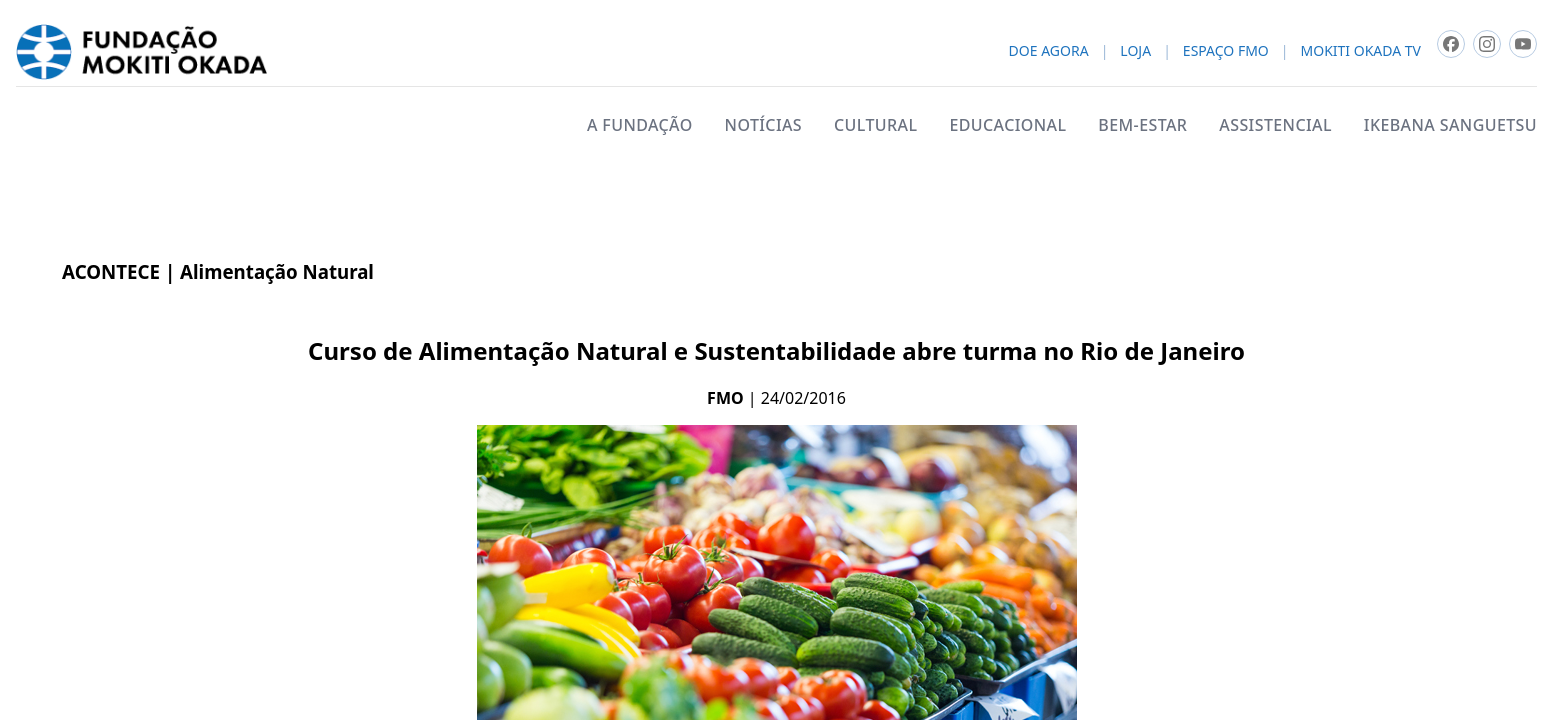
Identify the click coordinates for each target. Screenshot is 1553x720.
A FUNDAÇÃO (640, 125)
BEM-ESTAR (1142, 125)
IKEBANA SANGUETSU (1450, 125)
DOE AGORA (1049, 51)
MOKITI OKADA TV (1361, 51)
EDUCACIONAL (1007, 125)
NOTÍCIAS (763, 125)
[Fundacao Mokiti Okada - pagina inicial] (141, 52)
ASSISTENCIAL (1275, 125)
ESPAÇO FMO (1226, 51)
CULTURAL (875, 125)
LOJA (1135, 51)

### WHAT THE EXERCISE ASKS
Rewrite every line from the start of the material through the line containing "[Fundacao Mokiti Okada", both included, with the requests and with each answer coordinate offset by -142. Leave the pictures out.

### RESULT OF THE EXERCISE
Identify the click coordinates for each target. Screenshot is 1553x720.
A FUNDAÇÃO (498, -17)
BEM-ESTAR (1000, -17)
IKEBANA SANGUETSU (1308, -17)
DOE AGORA (907, -91)
MOKITI OKADA TV (1219, -91)
EDUCACIONAL (865, -17)
NOTÍCIAS (621, -17)
[Fundacao Mokiti Okada - pagina inicial] (-1, -90)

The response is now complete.